_TASK REQUIREMENTS_
- 1) List every person named in the article on influenza cases in Johnson County.
- 2) Continue the article on influenza cases in Johnson County from its final paragraph.

_DOCUMENT TEXT_
■ ■ ■
Public Safety : Warrensburg Police Dept.


Influenza cases down this year in Johnson County

Feb 16, 2009, 10:50 AM

By DANIELLE WOLF

An increase in immunizations is the likely result for healthy Johnson County residents. (Photo by Drew Woolery)

WARRENSBURG, Mo. -- There was a time at UCM when classroom absences were inevitable. Students did not oversleep or head home early for the weekend on those days. Instead, they bundled up in their warmest winter gear, and despite the chills, nausea and headaches, they headed to the University Health Center.

It wasn’t until four weeks after students had returned from winter break that Becky Streckel, assistant director of the health center at UCM, became concerned.

“Last year at this time we were really getting bombarded with the flu,” Streckel said. “January and February of 2008 were some of the worst cases we had seen in a while.”

Streckel said in previous years the university health center was mostly concerned with making sure the older faculty members had been vaccinated. This year, however, they wanted to ensure that every student had the opportunity to get a flu shot.

In October 2007, the health center ordered 800 vials of the influenza vaccination.

“We never even used all of the ones we had,” Steckel said. “But this year we ordered 900 because we needed to take a more active approach.”

Whether a student went to the clinic for a rash or contraception, each one was asked if he or she had received the flu shot. For those who hadn’t, immunization was encouraged, Streckel said.

By March of last year, the Center for Disease Control reported that all 50 states had only regional activity reports of influenza. More than 45 of those states even classified it as “widespread” activity. Three weeks into the flu season, only one state has consistently reported widespread activity – Virginia. New Jersey was added to the list shortly thereafter.

Mary Traver, director of public health for Johnson County Health Center, confirmed Streckel’s observation.

“Last year (at this time) we had over 100 people with the flu, maybe even 200,” Traver said.

Officials at the Johnson County Health Center also increased the amount of influenza immunizations they ordered this year. They planned for an increase based on the amount of advertising and news bulletins about the flu for residents in the community.
■ ■ ■
_INFORMATION_
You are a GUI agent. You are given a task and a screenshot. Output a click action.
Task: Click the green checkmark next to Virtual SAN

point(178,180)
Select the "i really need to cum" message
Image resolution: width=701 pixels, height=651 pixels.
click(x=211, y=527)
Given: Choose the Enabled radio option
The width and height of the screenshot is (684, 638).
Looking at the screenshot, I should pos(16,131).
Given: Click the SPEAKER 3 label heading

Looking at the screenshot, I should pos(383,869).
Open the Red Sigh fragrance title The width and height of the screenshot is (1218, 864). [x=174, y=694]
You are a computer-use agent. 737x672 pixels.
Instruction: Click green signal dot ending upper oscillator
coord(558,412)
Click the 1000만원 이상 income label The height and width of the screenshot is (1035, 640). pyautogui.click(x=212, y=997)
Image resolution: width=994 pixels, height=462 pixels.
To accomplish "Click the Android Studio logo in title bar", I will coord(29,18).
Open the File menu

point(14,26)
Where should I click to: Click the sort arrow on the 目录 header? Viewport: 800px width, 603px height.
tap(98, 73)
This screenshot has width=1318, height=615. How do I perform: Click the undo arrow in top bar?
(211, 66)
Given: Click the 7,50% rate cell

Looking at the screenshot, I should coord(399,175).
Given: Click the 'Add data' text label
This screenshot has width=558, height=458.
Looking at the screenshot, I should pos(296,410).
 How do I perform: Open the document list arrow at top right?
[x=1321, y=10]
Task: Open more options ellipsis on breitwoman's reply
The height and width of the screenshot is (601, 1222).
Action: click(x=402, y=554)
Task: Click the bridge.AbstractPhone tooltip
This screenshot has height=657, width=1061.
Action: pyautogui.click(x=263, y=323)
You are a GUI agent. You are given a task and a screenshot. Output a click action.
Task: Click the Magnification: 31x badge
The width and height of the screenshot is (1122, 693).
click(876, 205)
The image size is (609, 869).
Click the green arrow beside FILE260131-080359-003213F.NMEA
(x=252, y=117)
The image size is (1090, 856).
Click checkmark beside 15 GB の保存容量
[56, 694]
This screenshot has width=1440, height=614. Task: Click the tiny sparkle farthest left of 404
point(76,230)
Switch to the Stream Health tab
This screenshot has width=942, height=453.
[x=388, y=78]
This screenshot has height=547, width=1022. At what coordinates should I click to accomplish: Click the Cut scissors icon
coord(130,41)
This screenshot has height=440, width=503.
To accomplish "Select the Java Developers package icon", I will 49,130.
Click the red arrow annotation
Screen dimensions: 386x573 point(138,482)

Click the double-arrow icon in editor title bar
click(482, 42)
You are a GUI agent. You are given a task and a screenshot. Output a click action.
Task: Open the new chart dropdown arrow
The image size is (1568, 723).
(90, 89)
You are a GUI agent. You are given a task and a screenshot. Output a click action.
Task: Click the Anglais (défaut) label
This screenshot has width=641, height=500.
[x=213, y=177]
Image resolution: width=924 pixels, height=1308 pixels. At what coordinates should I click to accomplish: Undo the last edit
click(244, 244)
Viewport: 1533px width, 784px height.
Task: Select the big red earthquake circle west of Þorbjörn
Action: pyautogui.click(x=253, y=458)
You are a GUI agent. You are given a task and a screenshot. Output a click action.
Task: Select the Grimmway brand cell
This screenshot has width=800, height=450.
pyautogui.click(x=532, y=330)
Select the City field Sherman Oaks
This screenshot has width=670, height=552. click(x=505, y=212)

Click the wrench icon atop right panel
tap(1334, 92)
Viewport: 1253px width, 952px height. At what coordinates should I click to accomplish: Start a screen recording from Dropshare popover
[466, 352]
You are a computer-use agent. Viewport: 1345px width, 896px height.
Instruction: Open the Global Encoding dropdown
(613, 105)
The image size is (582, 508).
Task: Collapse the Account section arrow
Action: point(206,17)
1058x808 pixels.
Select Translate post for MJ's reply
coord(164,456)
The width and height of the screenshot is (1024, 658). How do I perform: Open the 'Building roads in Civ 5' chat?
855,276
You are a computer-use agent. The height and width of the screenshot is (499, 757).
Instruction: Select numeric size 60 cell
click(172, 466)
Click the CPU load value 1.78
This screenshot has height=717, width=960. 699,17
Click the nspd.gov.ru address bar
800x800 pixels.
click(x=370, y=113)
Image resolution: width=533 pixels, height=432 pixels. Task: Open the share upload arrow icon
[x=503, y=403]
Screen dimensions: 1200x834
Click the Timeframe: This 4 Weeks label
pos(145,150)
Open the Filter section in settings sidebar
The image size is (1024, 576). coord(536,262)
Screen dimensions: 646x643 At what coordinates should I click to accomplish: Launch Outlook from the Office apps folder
■ ■ ■
_ANSWER SET_
- 1) Danielle Wolf, Drew Woolery, Becky Streckel, Mary Traver

- 2)
“We’re still not sure why we haven’t seen more cases this year,” Traver said. “They are still trying to figure that out on the state level.”

The Johnson County Health Department has immunized about 2,250 people this season.

Since flu season began in January, Missouri has ranked very low on the list of states where the infection has spread. Currently, it is categorized as only a sporadically increasing environment.

Nationally though, the number of people infected by the virus is increasing. In the last three weeks, there has been a 15 to 30 percent increase in positive tests among pediatrics.

In previous years many health officials have been concerned with the availability and effectiveness of the flu vaccine.

While the UCM Health Center has been able to overcome availability concerns, the effect of the vaccine is not something they can control. It wasn’t until February of last year’s flu season that the Center for Disease Control announced the year’s shots did not match the major types of the strain. While they said it still might help fight other illnesses, it would only lessen the severity of the current flu strains.

“Last year within the first four weeks after break we had 25 cases of the flu,” Streckel said. “We also had a lot of people with flu-like symptoms so it seemed much worse at the time.”

According to Streckel, there have been no reports of the flu on Central’s campus yet this season.